** Opening Reading passage block **
Were you able to see the angelic babies in the New York Times Magazine April 22, 2018 issue?
Well, those babies were “swaddled picture-perfect by no less than the Baby Whisperer”, as per an article by Eunice Barbara C. Novio of Inquirer.
Novio also disclosed that presently, the Baby Whisperer, Ruby Sibal – who happens to be a Filipina – is about to take charge of her 57thbaby and it’s not just to hum lullabies!
Rather, our kababayan Sibal is also taking care of babies based on indigenous knowledge, science, and nature.
Moreover, the 42-year-old professional is also finally taking the initiative to encourage people to take a look at the possibility of pursuing a career in baby nursing. More baby whisperers like her?
Meet the ‘Baby Whisperer’
Beyond Baby Care tells us that Sibal is “a newborn care professional out of New York City. As a newborn care expert and new parent coach, she is sometimes also known as ‘Mary Poppins’, on the auspices of her calm demeanor, her impeccable organizational skills and her ability to educate while instilling confidence and joy in new parents and siblings alike.”
Inquirer’s Novio said she’s a native of Iloilo, is a Newborn Care Specialist, aka Baby Nurse, and perhaps the happiest Baby Educator. Surpisingly, she’s also an entreprenuer, a writer, blogger, and the CEO of HIMBA.
Amazing, right? She’s all that — and more.
Two years ago, she was described as a floral designer, entrepreneur, certified make-up artist and event organizer in the Philippines and it reportedly never entered her mind that she’d become a nanny, a housekeeper and a home-call masseuse to Filipino women who were also working two jobs in metropolitan New York.
** Closing Reading passage block **
> Questions to answer:
• 1. List every role the article about the Baby Whisperer says Ruby Sibal was described as having in the Philippines two years ago.
• 2. According to the article about the Baby Whisperer, where is Ruby Sibal a native of?
• 3. Reproduce everything from "Moreover, the 42-year-old" down to "that — and more." in the article about the Baby Whisperer.
** Opening Extracted data block **
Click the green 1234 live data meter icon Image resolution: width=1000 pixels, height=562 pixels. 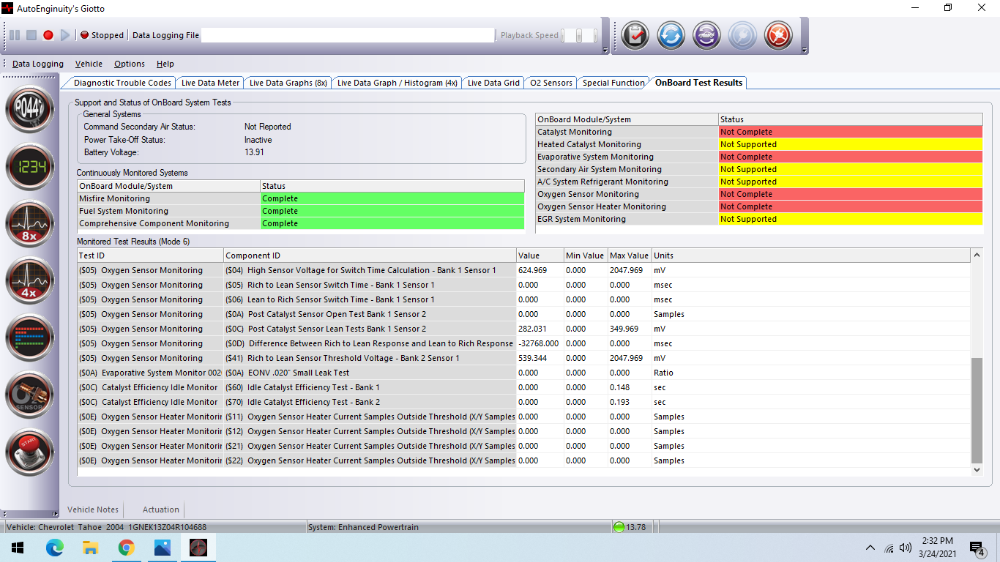point(30,167)
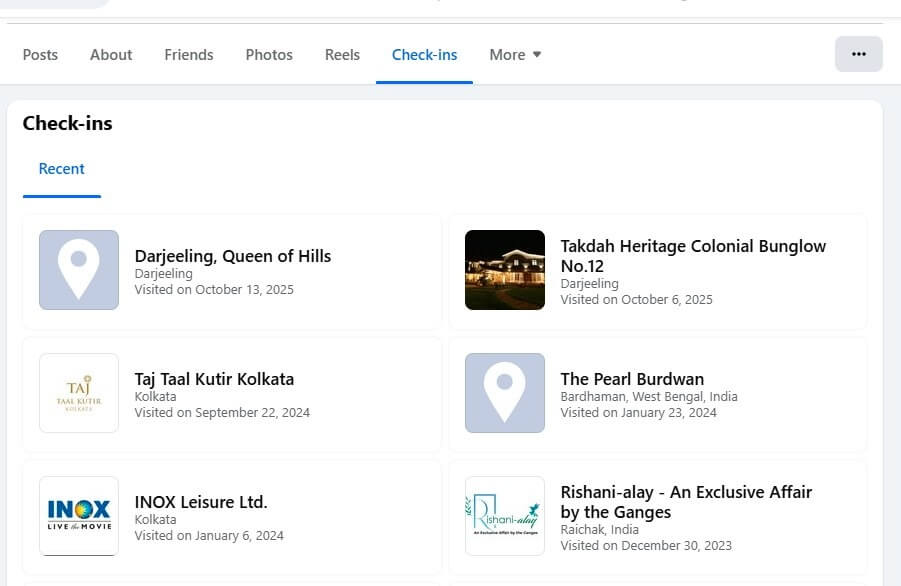The height and width of the screenshot is (586, 901).
Task: Click the Darjeeling location pin icon
Action: [78, 270]
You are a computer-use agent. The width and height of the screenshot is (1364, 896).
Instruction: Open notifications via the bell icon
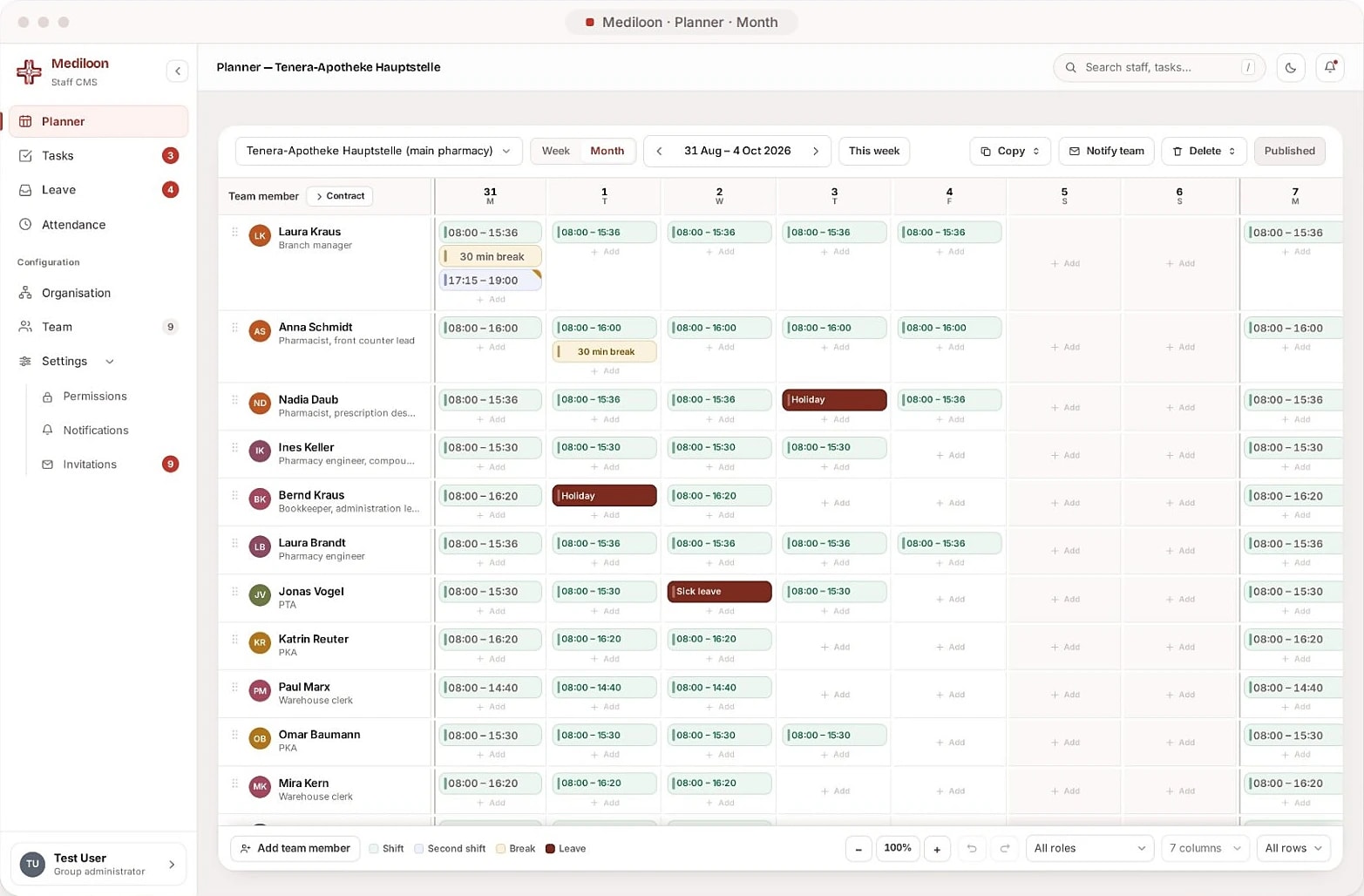point(1330,67)
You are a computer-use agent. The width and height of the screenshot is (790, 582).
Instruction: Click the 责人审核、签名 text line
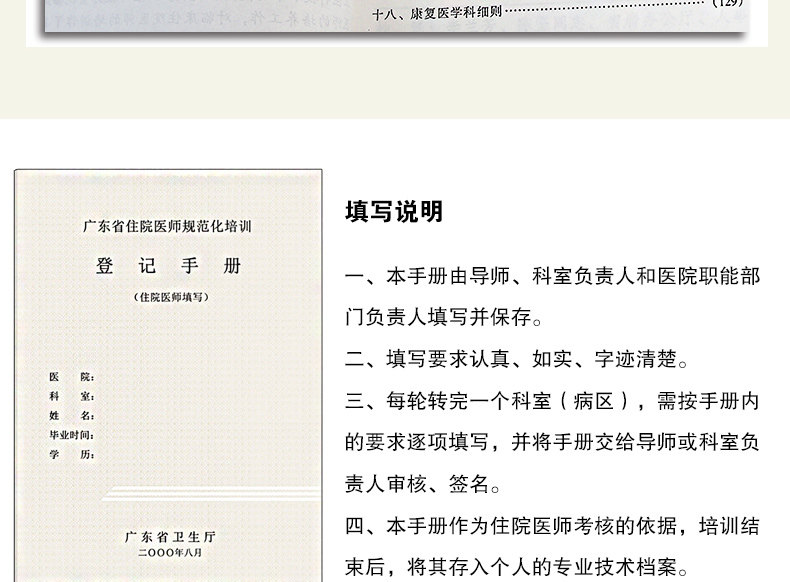(422, 484)
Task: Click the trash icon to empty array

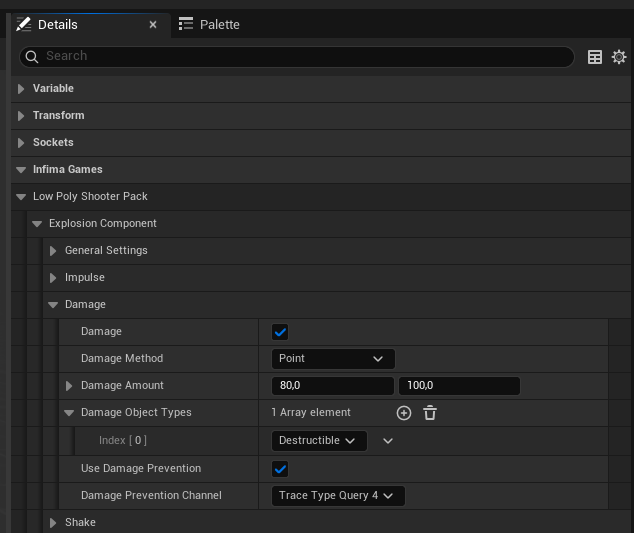Action: [x=430, y=413]
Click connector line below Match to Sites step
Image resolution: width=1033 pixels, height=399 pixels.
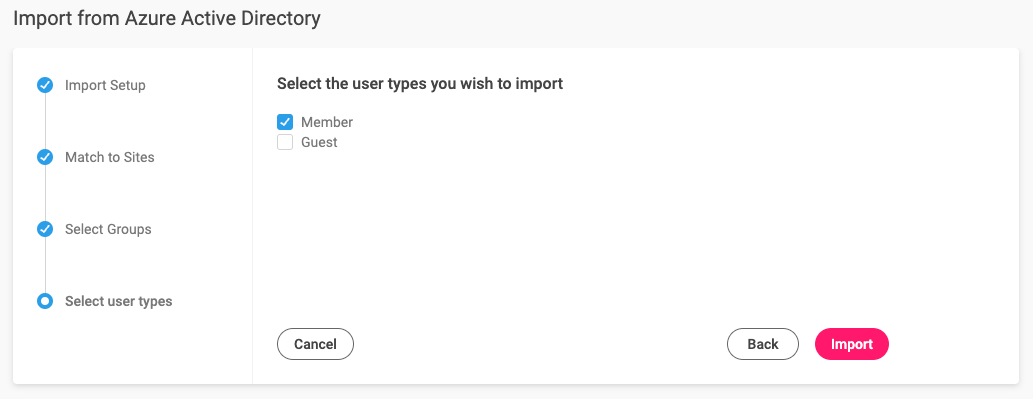tap(45, 194)
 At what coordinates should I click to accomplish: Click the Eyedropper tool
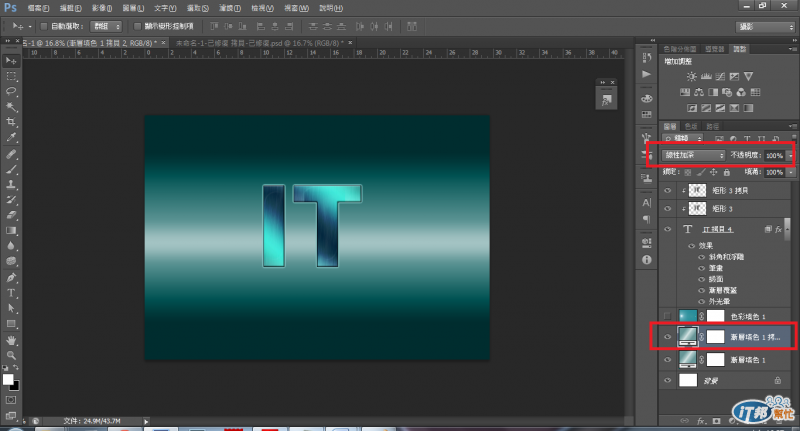(x=11, y=138)

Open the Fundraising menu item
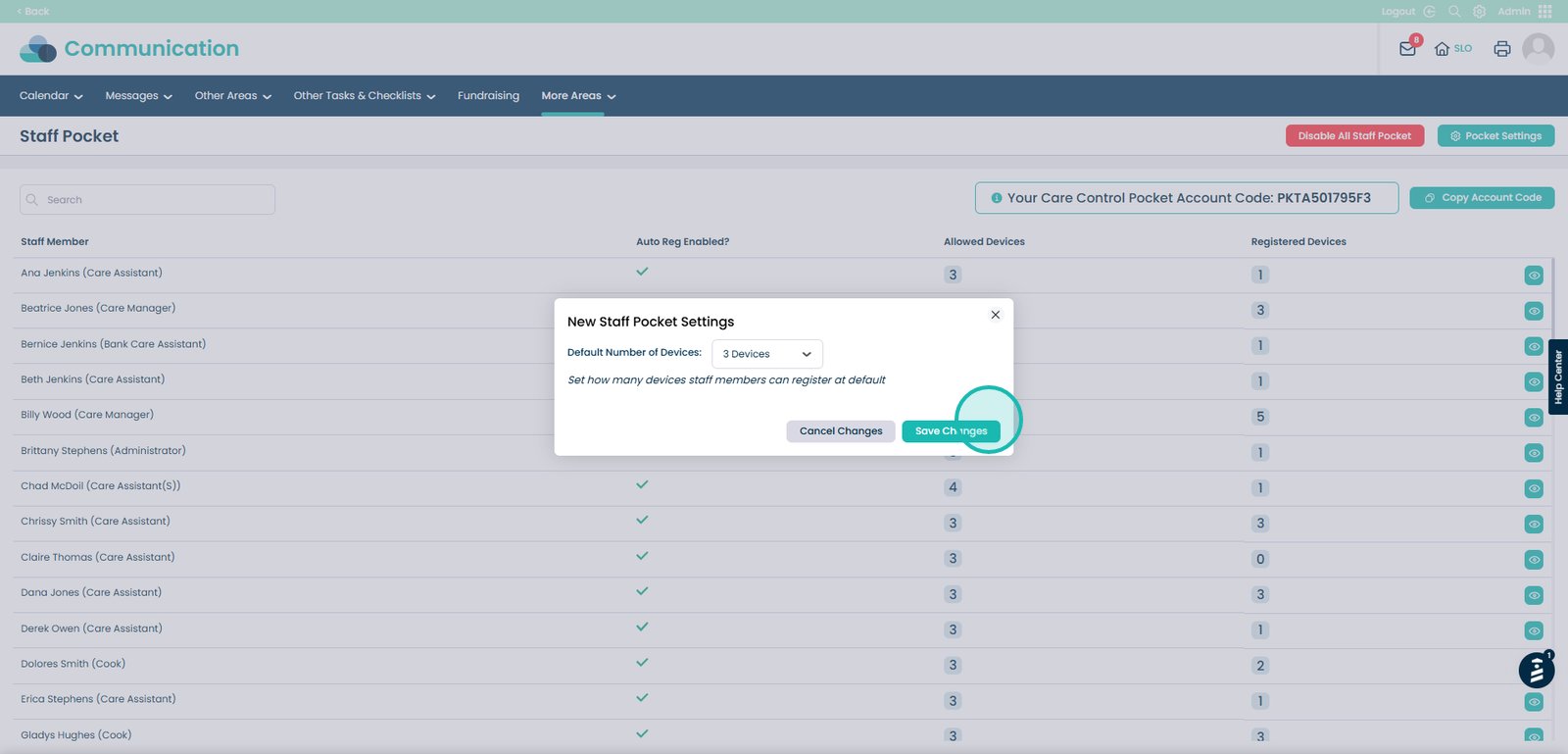tap(488, 96)
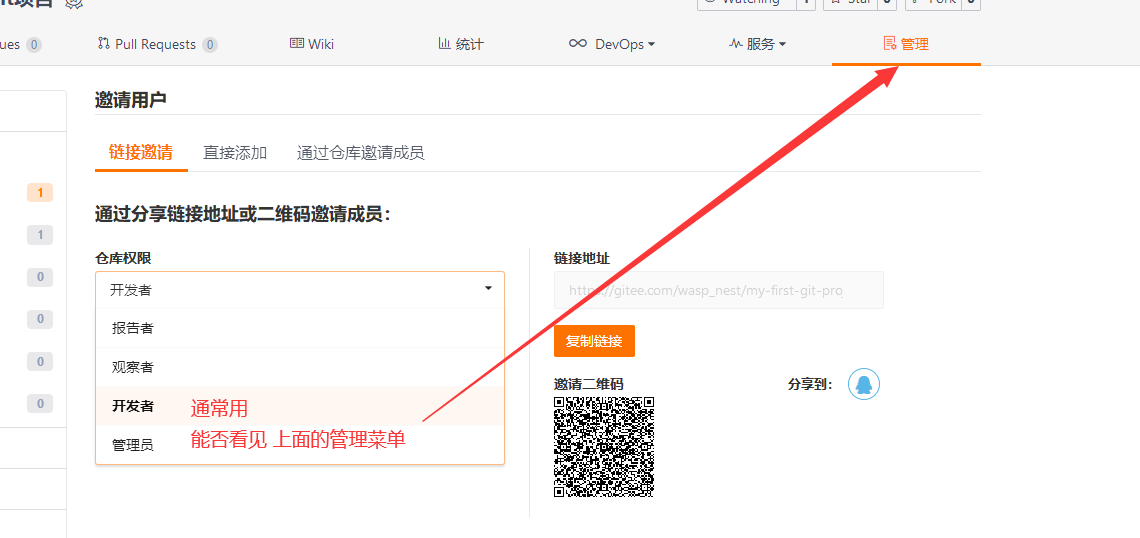Click the DevOps infinity icon
Image resolution: width=1140 pixels, height=538 pixels.
(x=578, y=43)
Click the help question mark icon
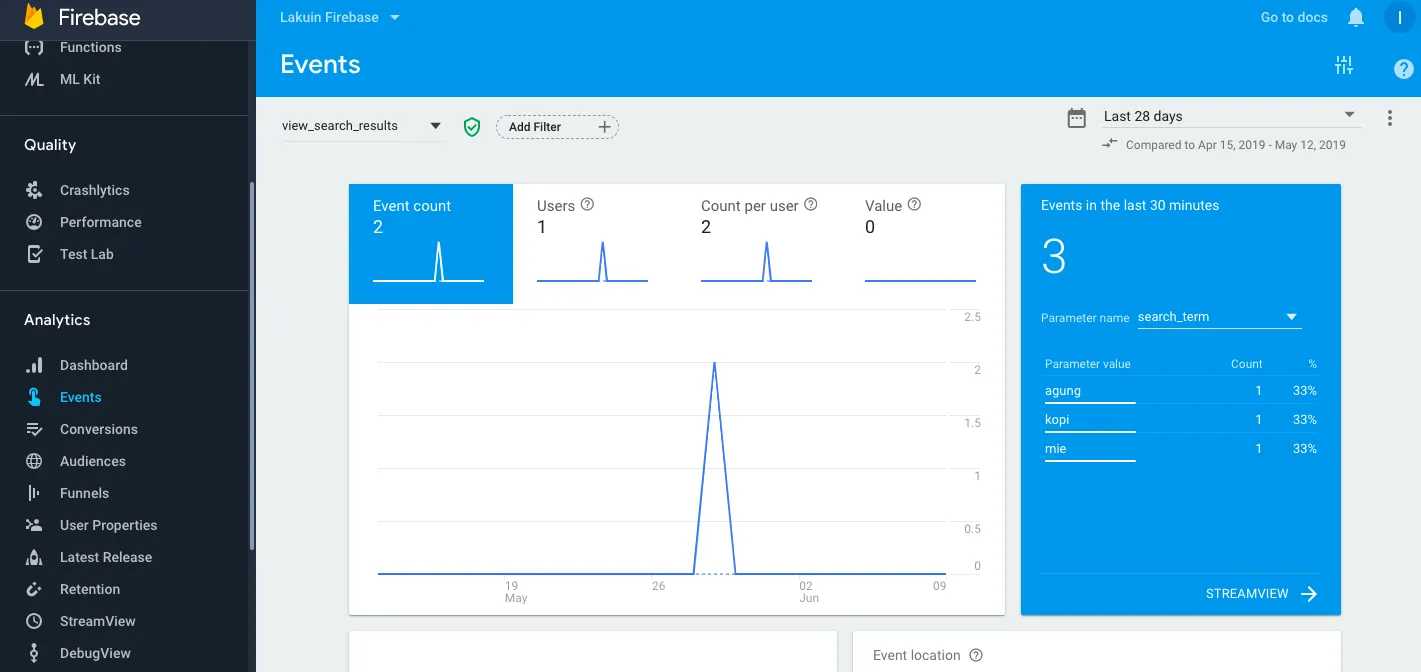 click(x=1403, y=69)
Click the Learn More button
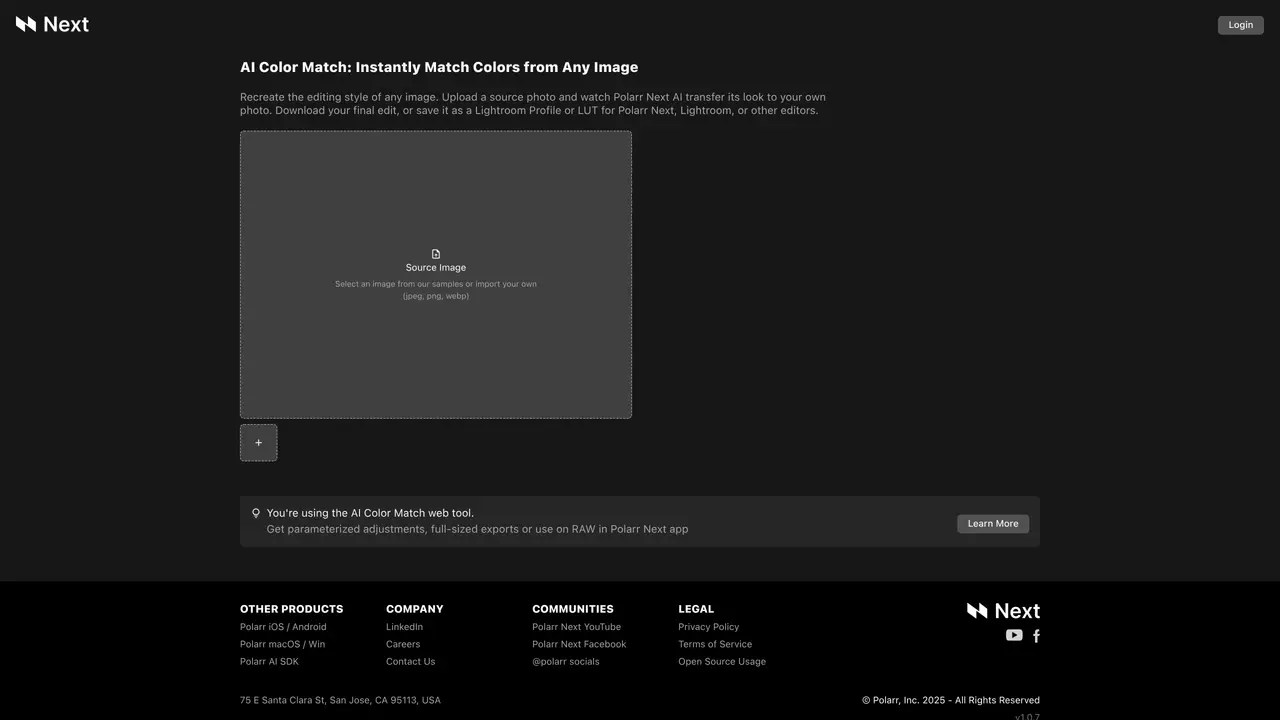Screen dimensions: 1280x720 993,524
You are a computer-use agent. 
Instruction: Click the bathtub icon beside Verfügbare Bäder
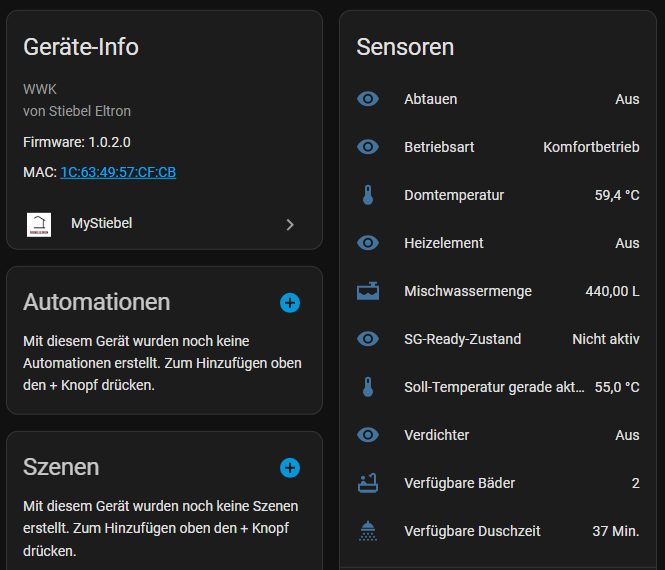tap(368, 483)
** Closing Extracted data block **
> Answers for the tasks:
• 1.
- floral designer
- entrepreneur
- certified make-up artist
- event organizer

• 2. Iloilo

• 3.
Moreover, the 42-year-old professional is also finally taking the initiative to encourage people to take a look at the possibility of pursuing a career in baby nursing. More baby whisperers like her?
Meet the ‘Baby Whisperer’
Beyond Baby Care tells us that Sibal is “a newborn care professional out of New York City. As a newborn care expert and new parent coach, she is sometimes also known as ‘Mary Poppins’, on the auspices of her calm demeanor, her impeccable organizational skills and her ability to educate while instilling confidence and joy in new parents and siblings alike.”
Inquirer’s Novio said she’s a native of Iloilo, is a Newborn Care Specialist, aka Baby Nurse, and perhaps the happiest Baby Educator. Surpisingly, she’s also an entreprenuer, a writer, blogger, and the CEO of HIMBA.
Amazing, right? She’s all that — and more.